Marcelo Rebelo de Sousa prometeu à família regressar quando a habitação estiver recuperada. “Mas tem de ser rápido. Daqui a um ano. O processo já avançou, já há aprovação. O presidente [câmara] fez o que pôde e o que não pôde”, salientou. Dirigindo-se a Joaquim Marques, o chefe de Estado disse: “agora é virar a página e recomeçar a vida. Sei que custa muito e com esta idade [80 anos] ainda custa mais. Com 47 anos [idade de um dos filhos] recomeçar a vida é uma coisa, recomeçar aos 80 é outra coisa. Não pode ir abaixo”, confortou Marcelo Rebelo de Sousa.

O presidente da Câmara de Ourém, Luís Albuquerque, explicou que irá à próxima reunião de executivo um protocolo já aprovado pelo Instituto da Habitação e da Reabilitação Urbana, com um financiamento de cerca de 145 mil euros para avançar com a recuperação da habitação. “Foi o que foi possível rapidamente, através de um programa chamado Porta de Entrada, onde conseguimos enquadrar esta situação e estamos satisfeitos. Se não fosse assim, seria o município a assumir, porque já tínhamos assumido que iríamos fazer a recuperação da casa”, adiantou o autarca eleito pela coligação Ourém Sempre PSD/CDS-PP. Luís Albuquerque acrescentou que espera iniciar a recuperação da casa no início do primeiro trimestre de 2023.

O Presidente da República sublinhou ainda que cumpriu a promessa de passar nesta habitação antes do final do ano. “Recomecei pelo começo. Foi aqui que começou. Irei depois percorrer outras áreas [ardidas] que foram mais tardias, mas nos próximos dias lá irei”, revelou, referindo-se a Pombal, no distrito de Leiria, à Serra da Estrela e norte transmontano. “Não posso ir a todos os lugares, mas irei simbolicamente a alguns dos que foram atingidos”, disse. Segundo Marcelo Rebelo de Sousa, a sua presença nestes locais, “vai permitir, além do mais noutras áreas maiores, ouvir o Governo, o que está a ser feito e como se está a prevenir”.

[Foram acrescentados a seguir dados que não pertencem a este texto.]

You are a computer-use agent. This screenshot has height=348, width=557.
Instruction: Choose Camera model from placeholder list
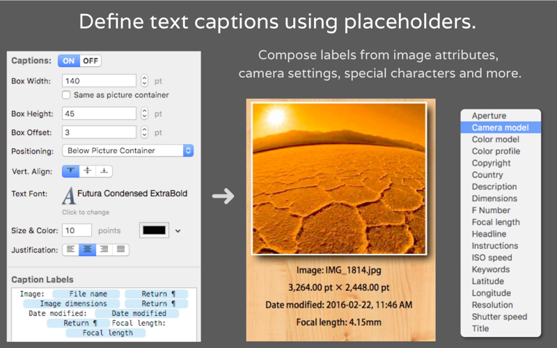pos(501,127)
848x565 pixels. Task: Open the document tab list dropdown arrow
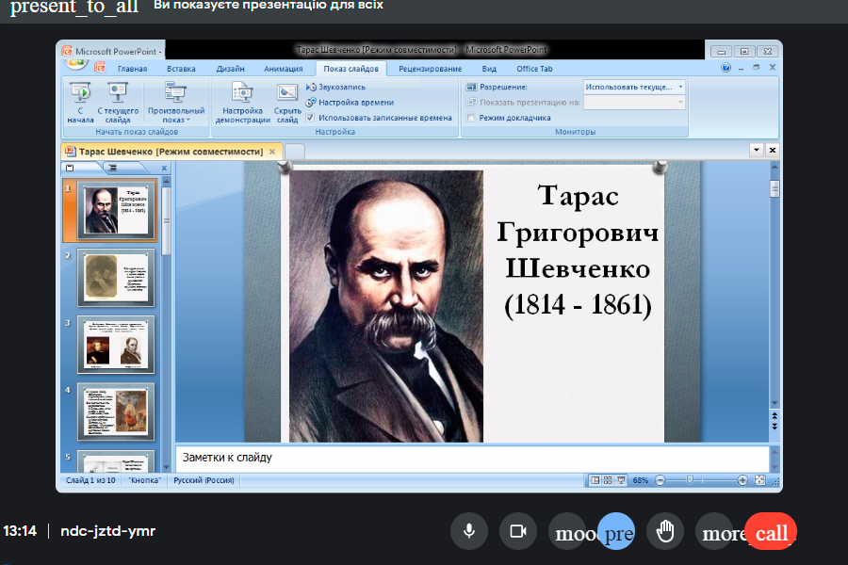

Marcelo Rebelo de Sousa terminou a passagem por Ourém com a visita ao castelo, onde está patente uma exposição “40 anos do processo-crime do atentado de 12 de Maio de 1982 contra o Papa João Paulo II”, alusiva ao mediático processo judicial e à tentativa de atentado contra o Papa João Paulo II, em Fátima, em Maio de 1982.